La opinión del experto

Una reforma sin muchos cambios

La reforma fiscal aprobada por el Gobierno y pendiente de tramitación parlamentaria no incide especialmente en la fiscalidad de las rentas inmobiliarias, aunque introduce ligeras modificaciones que es necesario destacar, junto con un breve repaso del tratamiento aplicable a dichas rentas a efectos de la declaración de IRPF 2005.

Sobre la tenencia de inmuebles es necesario destacar que los inmuebles urbanos no arrendados que no constituyan la vivienda habitual del contribuyente y que no estén afectos a una actividad empresarial, producen una renta presunta del 2% sobre su valor catastral (1,1% para valores catastrales revisados).

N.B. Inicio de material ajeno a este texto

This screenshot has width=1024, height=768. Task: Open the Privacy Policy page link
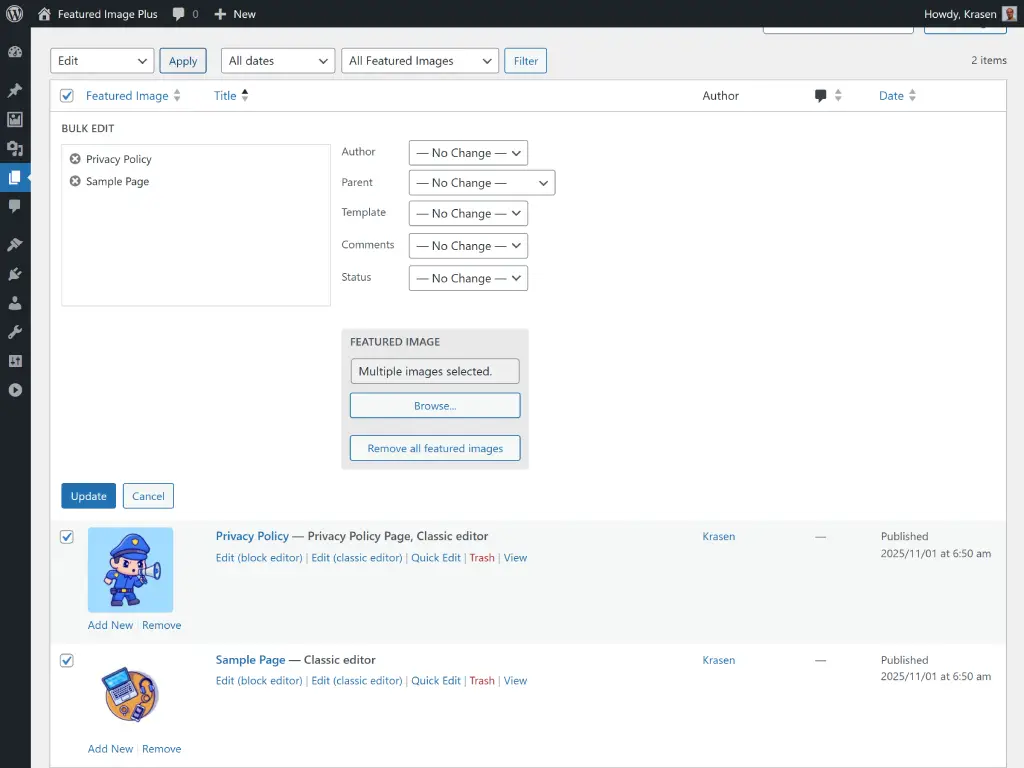(252, 536)
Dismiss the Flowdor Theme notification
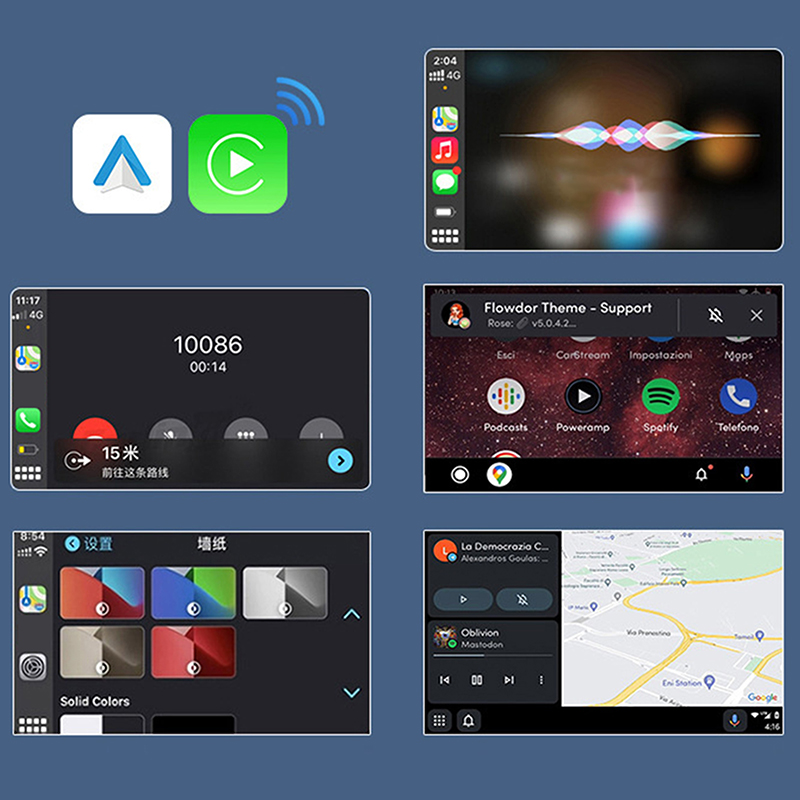 click(x=756, y=315)
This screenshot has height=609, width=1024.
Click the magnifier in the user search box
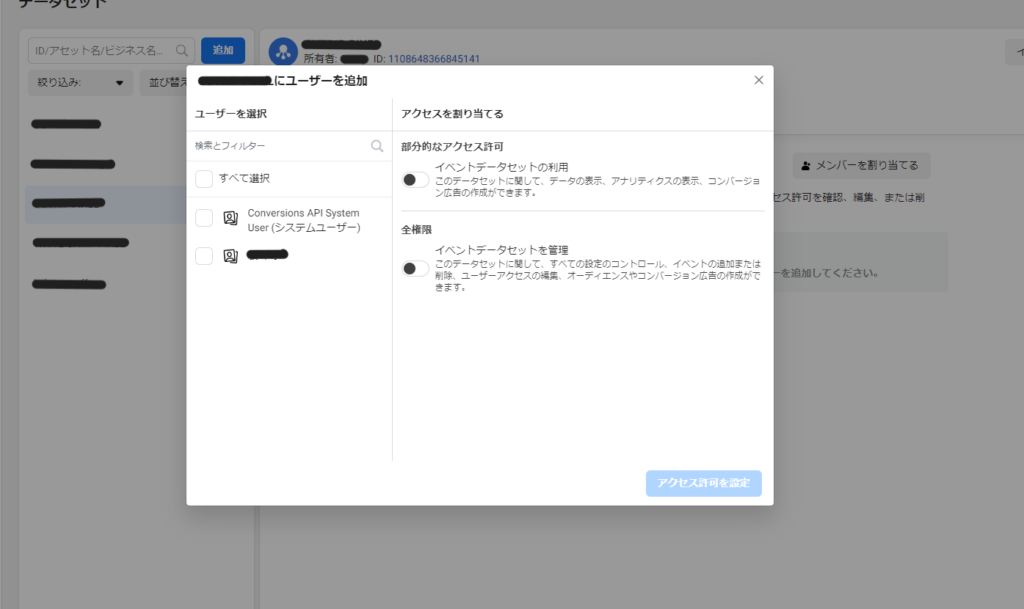(377, 146)
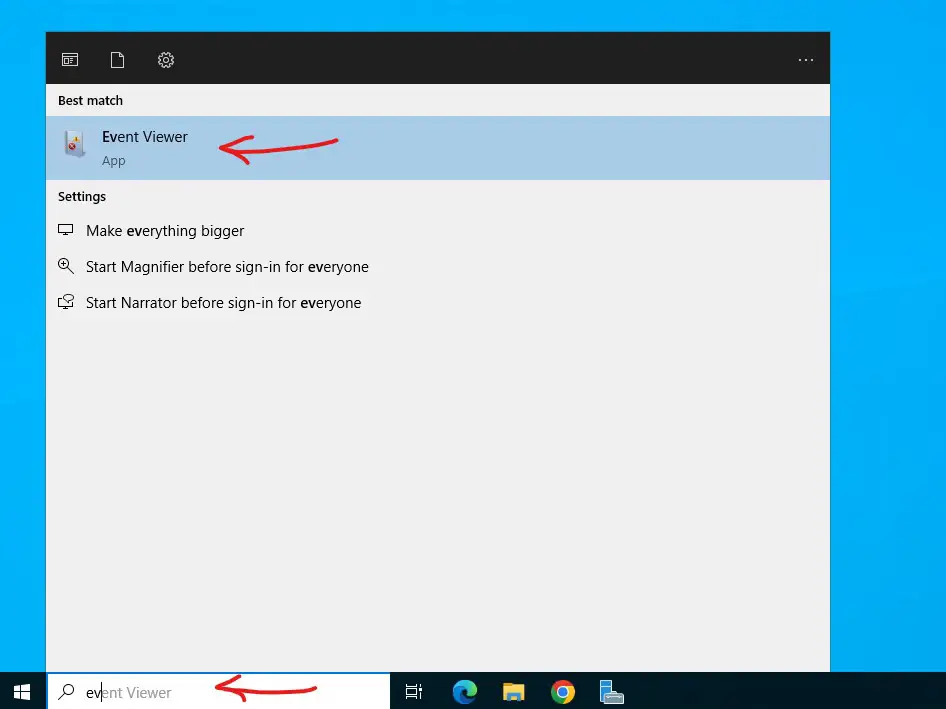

Según la reforma, esta imputación de rentas procederá también respecto de los inmuebles rústicos no afectos.

Por lo que respecta a los arrendamientos, éstos producen rendimientos del capital inmobiliario, sometidos a los tipos de la escala sobre la renta bruta del alquiler tras la deducción de ciertos gastos. Como excepción, cuando el inmueble alquilado constituya la vivienda habitual del arrendatario, el arrendador podrá aplicar una reducción del 50% sobre el rendimiento neto. Esta medida, tendente a incentivar los alquileres, existe desde 2003 y, según parece, se mantendrá tras la reforma.

Otro aspecto destacable se refiere a las plusvalías. Actualmente, distinguimos entre las generadas en menos o en más de un año. Las primeras tributan a los tipos de la escala. Las segundas al tipo fijo del 15% pudiendo quedar total o parcialmente exentas según la fecha de adquisición. En concreto, los inmuebles adquiridos antes de 31 de diciembre de 1994 tienen la exención plena si la adquisición fue anterior al 31 de diciembre de 1986 por el efecto de los coeficientes de reducción por antigüedad. Tras la reforma, todas las plusvalías tributarán al 18% y los coeficientes de abatimiento seguirán aplicándose, pero no alcanzarán a la parte de plusvalía que, de manera lineal, deba entenderse obtenida a partir del 20 de enero de 2006.

La exención por reinversión en vivienda habitual se mantendrá igual. En cuanto a la deducción por adquisición de vivienda, ésta no se ha modificado desde 1999 (como si el esfuerzo inversor de los contribuyentes no hubiera aumentado en estos años). A efectos del IRPF de 2005 hay que recordar que la base máxima de la deducción asciende a 9.015,18 euros por contribuyente y el tipo general es del 15%. Si ha existido financiación ajena para la compra, se aplican unos tipos incrementados de deducción. La reforma reduce la cuantía de esta deducción, suprimiendo los porcentajes incrementados, de forma que se aplicará el tipo del 15% sobre la total base de deducción de 9.015 euros haya existido o no financiación ajena.